Adaptive Random Testing of Deep Learning Systems Using Image Hashing

Published: 2025, Last Modified: 15 Jan 2026IEEE Trans. Reliab. 2025EveryoneRevisionsBibTeXCC BY-SA 4.0
Abstract: In recent years, deep learning (DL) systems have been applied in many areas, including image processing and autonomous driving. Software testing is an important way to ensure the quality of software. Among various testing methods, random testing (RT) has been widely used for DL systems, due to its simplicity and efficiency. However, it has been criticized for its poor fault-detection effectiveness. As an enhancement of RT, adaptive random testing (ART) attempts to evenly spread test cases over the input domain, aiming to improve the distribution diversity. However, current ART methods for DL systems have low testing efficiency, particularly for image-based DL systems. This is because of the current reliance on visual geometry group network-16 (VGGNet-16) to extract image features to represent image inputs—VGGNet-16 is a 16-layer, deep convolutional neural network that has been widely used for image classification and feature extraction. Feature extraction with VGGNet-16 is very time-consuming, with each image being extracted as a high-dimensional vector.

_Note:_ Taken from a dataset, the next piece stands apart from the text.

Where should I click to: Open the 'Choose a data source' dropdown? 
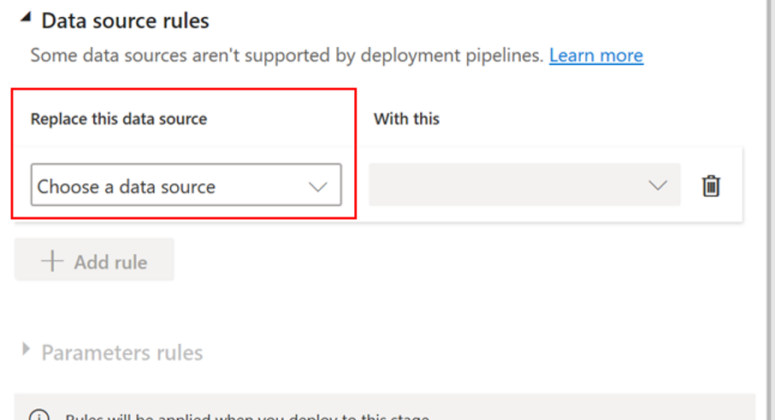(x=185, y=186)
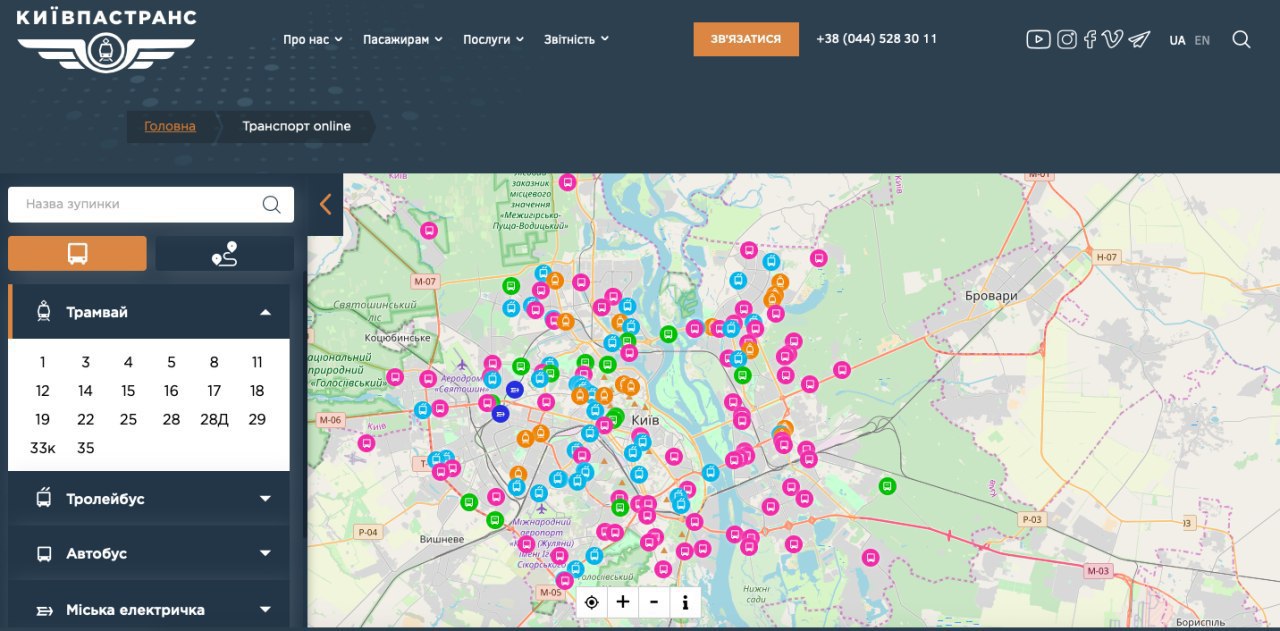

The (dis)similarity calculations for images with such high-dimensional vectors incur heavy computational overheads. To overcome these challenges, we propose a new ART approach: image-hashing-based ART (IHART). IHART uses image hashing to quickly extract features from each image, storing them as a low-dimensional binary vector. This can significantly reduce the computational costs for dissimilarity calculations during test-case generation. We report on a series of experiments, using several well-known datasets and DL systems, to evaluate the IHART performance. Our results show that, of the three mainstream image-hashing strategies studied, perceptual hashing delivers the best ART test-case generation performance—perceptual hashing, which is used in image deduplication and content searching, uses content features in the hashing process. Compared with current approaches, IHART performs very well in fault-detection effectiveness across most datasets and models, and significantly better fault-detection efficiency.